19. Pour condamner la société Bocage à payer à la société Clarelia la somme de 50 000 euros en indemnisation du préjudice causé par la violation de la clause de non-concurrence, l'arrêt, après avoir relevé que cette clause stipule que le fabricant s'interdit de concevoir, fabriquer ou commercialiser des produits présentés comme destinés aux personnes souffrant d'allergies alimentaires et qu'elle est valable pour une durée d'un an après la fin des relations commerciales, retient que cette clause vise les opérations de conception, fabrication ou commercialisation des produits par le fabricant relevant directement de l'activité industrielle de celui-ci et non des activités confiées à des tiers et que ces opérations ont nécessairement un cadre géographique restreint, qui est celui du site sur lequel se situe l'activité industrielle de conception et de fabrication ainsi que les sites de commercialisation, dont il n'est pas démontré qu'ils en seraient distincts. Il en déduit que la clause de non-concurrence est limitée dans le temps et dans l'espace.
20. En statuant ainsi, alors que la zone de commercialisation n'était ni déterminée par le contrat, ni déterminable, de sorte que la clause litigieuse, qui ne stipulait aucune limite expresse dans l'espace, était nulle, la cour d'appel a violé les texte et principe susvisés.
Portée et conséquences de la cassation
21. La cassation partielle de l'arrêt du 19 mai 2017 entraîne l'annulation, par voie de conséquence, de l'arrêt du 26 octobre 2018, qui le rectifie sur un des chefs de dispositif censurés.

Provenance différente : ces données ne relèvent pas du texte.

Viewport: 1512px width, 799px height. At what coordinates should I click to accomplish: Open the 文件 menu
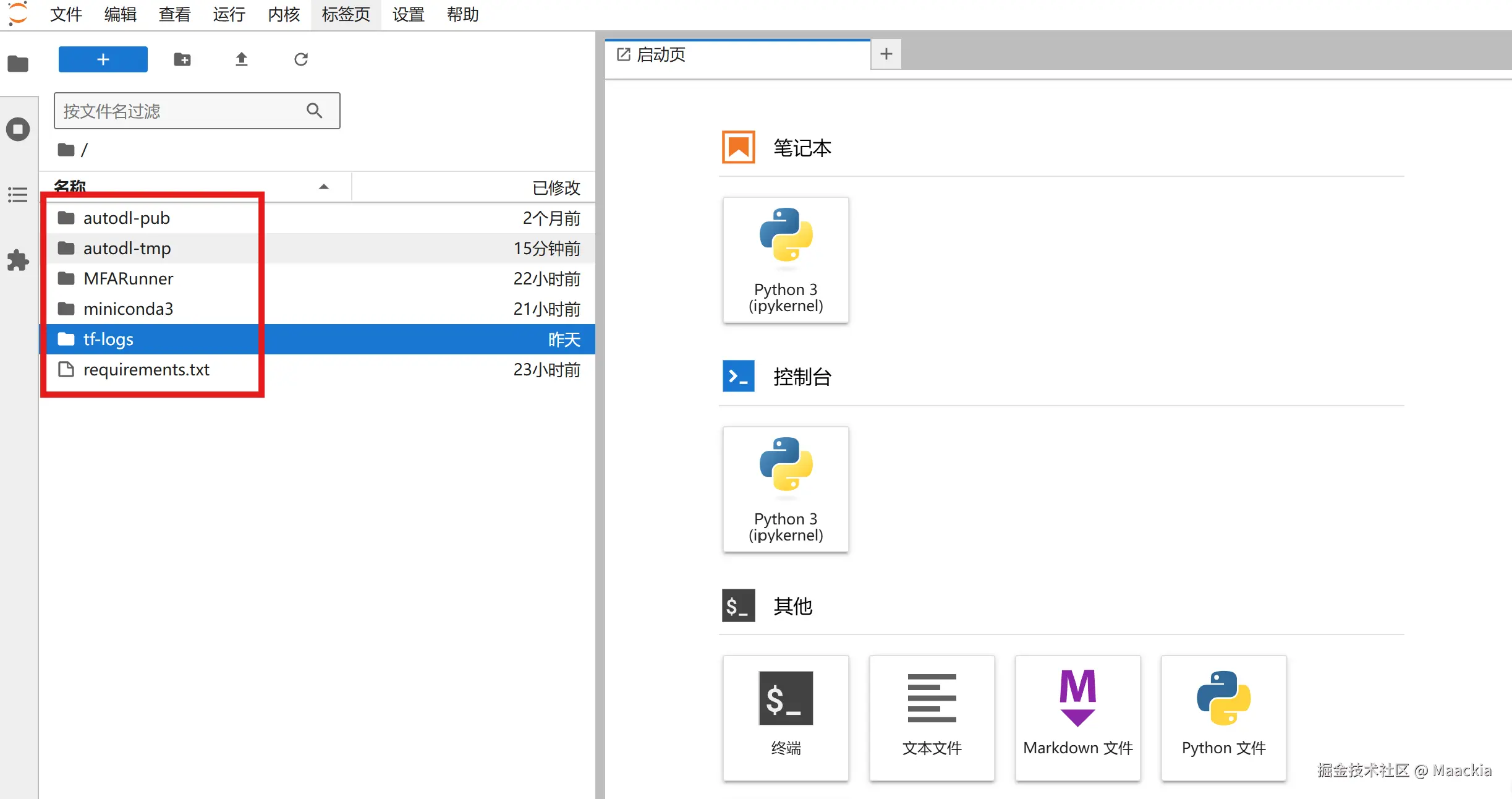(x=66, y=14)
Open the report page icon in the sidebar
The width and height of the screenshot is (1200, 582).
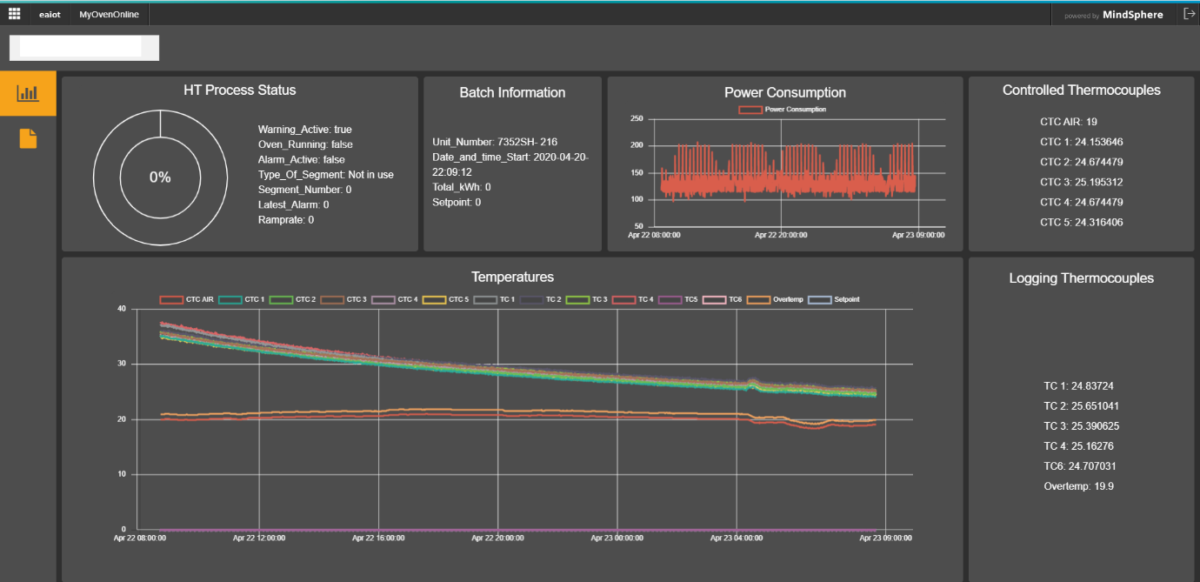coord(27,140)
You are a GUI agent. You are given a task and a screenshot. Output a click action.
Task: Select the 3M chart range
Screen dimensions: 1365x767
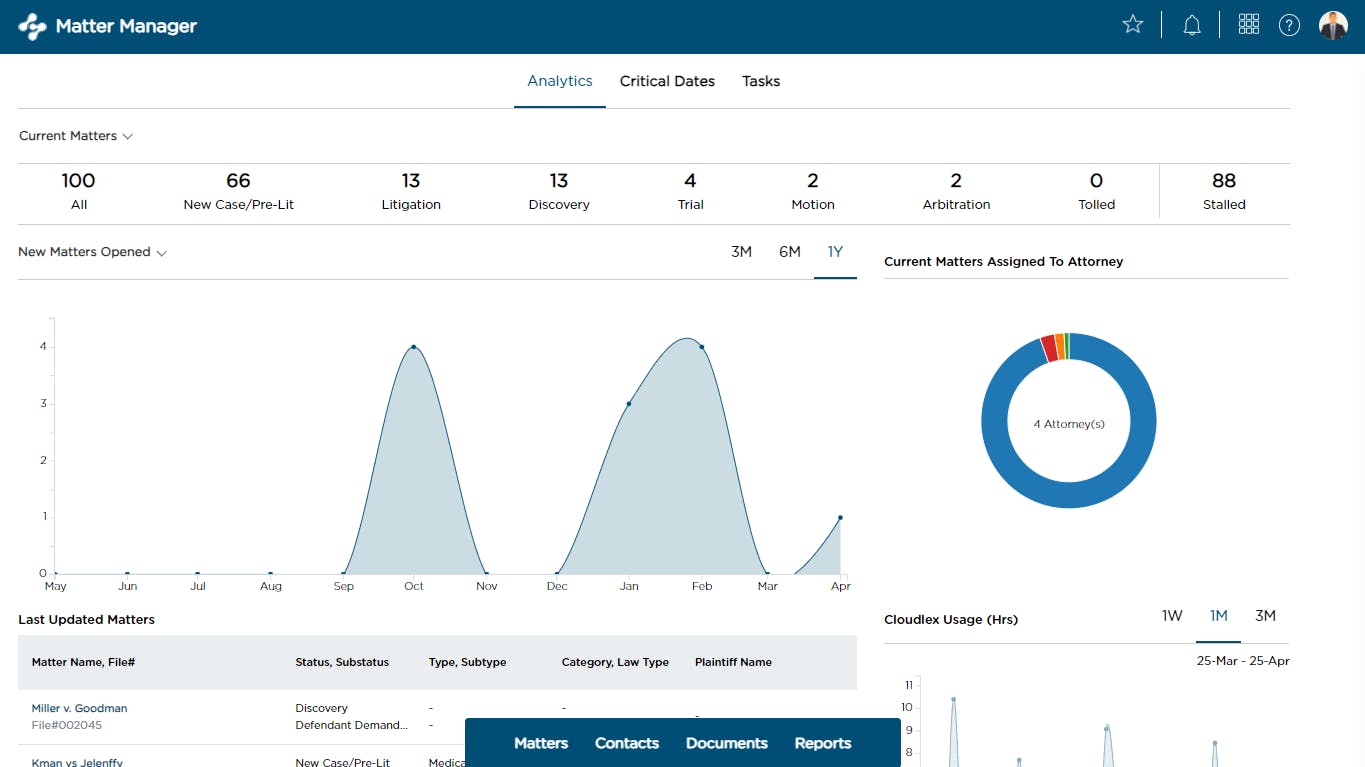click(741, 252)
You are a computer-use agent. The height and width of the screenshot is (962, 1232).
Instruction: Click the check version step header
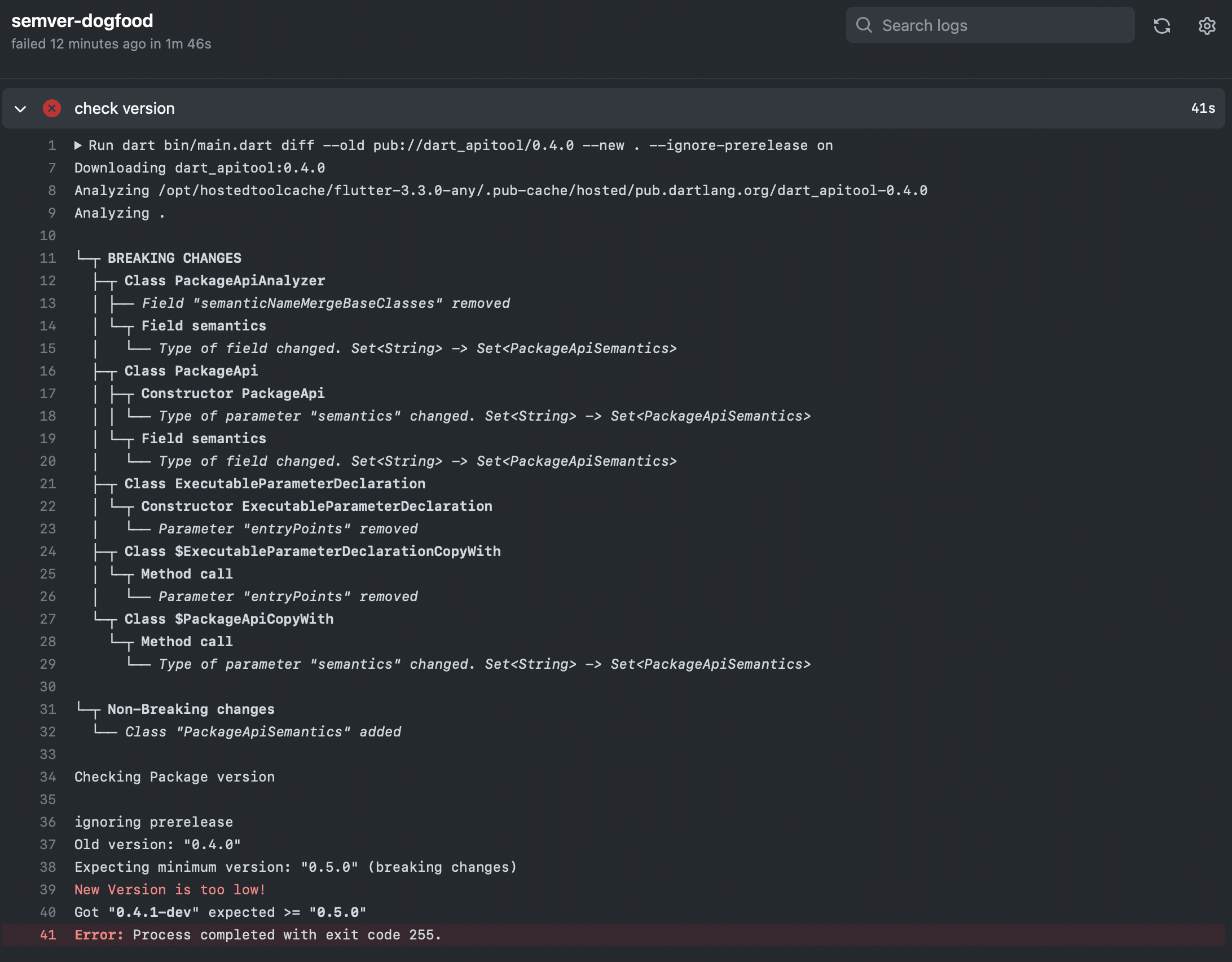click(125, 108)
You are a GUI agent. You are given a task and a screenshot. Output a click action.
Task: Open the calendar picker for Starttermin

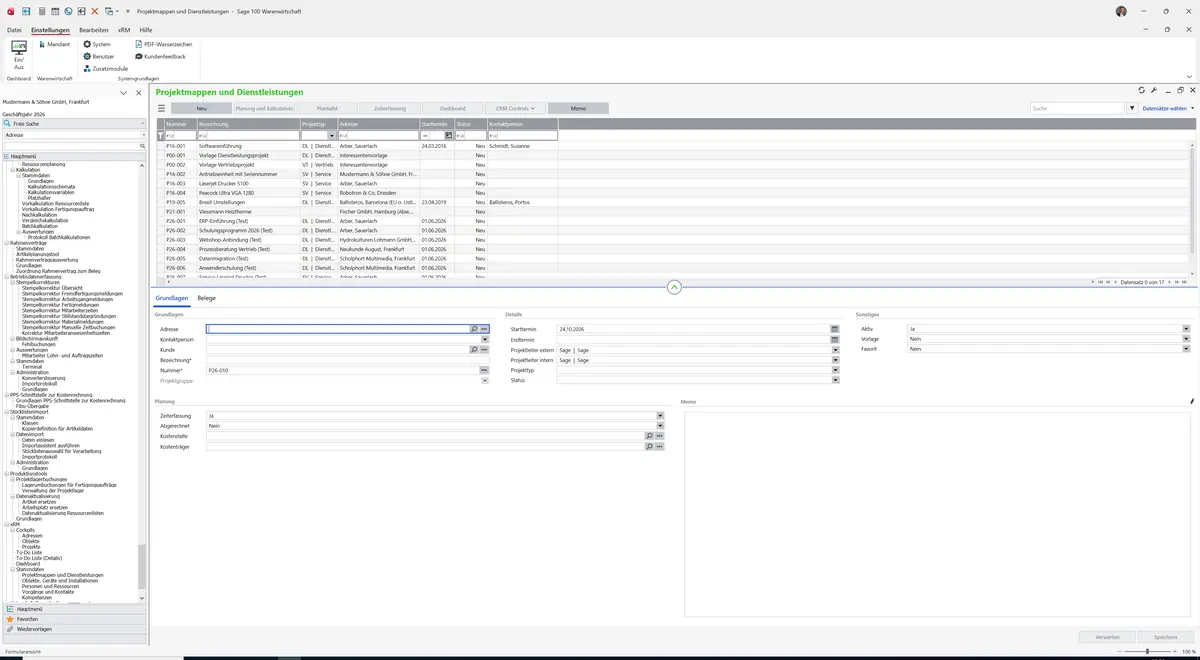835,328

Par ces motifs, et sans qu'il y ait lieu de statuer sur le dernier grief, LA COUR : Rejette le pourvoi n° T 18-26.676. Et sur le pourvoi n° G 17-21.764 : Casse et Annule, mais seulement en ce qu'il dit que la société Bocage restauration a rompu brutalement ses relations commerciales avec la société Clarelia, fixe à douze mois le préavis au titre de la rupture brutale des relations commerciales, condamne la société Bocage restauration à payer la somme de 270 000 euros à la société Clarelia au titre de l'inexécution de ce préavis et la somme globale de 50 000 euros pour violation de la clause de confidentialité et de la clause de non-concurrence contractuelles, l'arrêt rendu le 19 mai 2017, entre les parties, par la cour d'appel de Paris ; Constate l'annulation, par voie de conséquence de l'arrêt rendu par la même cour d'appel, entre les mêmes parties, le 26 octobre 2018 ; Remet, sur ces points, l'affaire et les parties dans l'état où elles se trouvaient avant ces arrêts et les renvoie devant la cour d'appel de Paris, autrement composée.